VITERRA CASE – FARMER SELLING TOOL: Optimization of the grain trading business through predictive models

Several key players make up the agricultural sector and its value chain, which is crucial to the national economy. Among them, the role of grain exporters stands out, with their main functions being:

  • Acting as intermediaries between producers and global buyers.
  • Setting prices and mitigating risks in the local market.
  • Optimizing logistics and storage.
  • Adding value to primary production.
  • Facilitating regulatory compliance.
  • Promoting new technologies and production practices, among others.

Additionally, grain exporters contribute significantly to the economy through exports (grain complexes accounted for nearly 37% of the total export value in 2023), foreign exchange generation (exceeding USD 25 billion), employment, infrastructure and transportation investment, and capital market development.

The success of the grain and oilseed origination business depends on predicting factors such as global agricultural production, global demand, consumption trends, competitors’ actions, international prices, and weather conditions. Moreover, it is crucial to predict the commercial behavior of local producers to make decisions about timing and volumes for purchases, sales, and risk management.

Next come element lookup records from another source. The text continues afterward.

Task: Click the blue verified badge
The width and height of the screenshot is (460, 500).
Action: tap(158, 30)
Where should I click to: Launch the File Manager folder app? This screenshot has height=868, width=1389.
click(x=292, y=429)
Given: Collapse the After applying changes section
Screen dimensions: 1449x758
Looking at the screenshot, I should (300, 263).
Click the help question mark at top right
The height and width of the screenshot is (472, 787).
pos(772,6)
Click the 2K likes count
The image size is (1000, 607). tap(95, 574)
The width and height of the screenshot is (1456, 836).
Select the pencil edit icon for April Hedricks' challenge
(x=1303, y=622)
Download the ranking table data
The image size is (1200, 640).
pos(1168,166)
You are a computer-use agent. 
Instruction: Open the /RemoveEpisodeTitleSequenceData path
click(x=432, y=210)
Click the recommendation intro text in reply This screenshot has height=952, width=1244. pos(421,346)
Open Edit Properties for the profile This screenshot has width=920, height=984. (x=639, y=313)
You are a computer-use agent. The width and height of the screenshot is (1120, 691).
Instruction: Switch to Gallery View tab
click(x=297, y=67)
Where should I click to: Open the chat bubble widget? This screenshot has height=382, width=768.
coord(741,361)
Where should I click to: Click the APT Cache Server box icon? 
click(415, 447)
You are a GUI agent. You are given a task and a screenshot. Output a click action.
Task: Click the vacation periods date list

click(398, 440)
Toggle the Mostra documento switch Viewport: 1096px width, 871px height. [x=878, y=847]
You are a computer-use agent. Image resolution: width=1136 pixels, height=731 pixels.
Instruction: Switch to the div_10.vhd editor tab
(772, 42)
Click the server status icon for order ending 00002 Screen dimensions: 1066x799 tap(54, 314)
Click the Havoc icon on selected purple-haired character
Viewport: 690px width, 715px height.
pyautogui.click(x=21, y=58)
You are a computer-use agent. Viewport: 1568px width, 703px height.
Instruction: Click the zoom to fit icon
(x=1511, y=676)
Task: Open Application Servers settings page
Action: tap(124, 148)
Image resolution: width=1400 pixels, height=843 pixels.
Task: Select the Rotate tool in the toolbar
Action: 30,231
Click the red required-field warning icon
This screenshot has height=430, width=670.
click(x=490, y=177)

Viterra, one of the leading grain exporters in Argentina and the world, approached our consultancy with these concerns. For Viterra, understanding and quantifying the factors that determine the selling decisions of agricultural producers in different regions is vital to the success of their business and profitability.

Thus, being able to predict the volume of sales positions at different times of the year—before harvest (forward sales), during harvest (direct settlement), or post-harvest (spot sales)—is crucial for developing marketing strategies and optimizing decisions. It should be noted that, in the grain and oilseed market, the moment when the producer takes a sales position (Forward, Contract) does not necessarily coincide, in most cases, with the settlement moment.

In response to this demand, at Simpleza, and in collaboration with Viterra, we developed the “Farmer Selling” model. This tool applies state-of-the-art data science to integrate and model data from various sources and answer the questions: “When will the producer decide to sell their production during the year? What will be the volume to sell?”

“Farmer Selling” allows forecasting, based on historical data, how the selling intention will be during the next campaign and the relative importance of each determining variable. Specifically, the tool combines two models: one at an annual scale and another at a monthly scale. The annual model aims to forecast the total sales volume of each campaign based on the total produced and some covariables. Then, the monthly model forecasts the evolution of sales within the commercial campaign.

In addition to specific predictions, the model allows quantifying the uncertainty associated with the predictions and proposing different scenarios. This is achieved by characterizing campaigns according to the relative sales evolution using clustering analysis and simulating future events. This way, the user can evaluate “what if…” scenarios. All of this is presented through a user-friendly graphical interface or dashboard, where data series and key industry indicators are summarized.

We built the tool over 12 months through four stages: generating a historical database with public and private data (evolution of sales positions by product and region, and the variables that define their behavior); econometric analysis of the time series; construction and calibration of predictive models; and finally, result visualization. The tool’s updating and maintenance are continuous.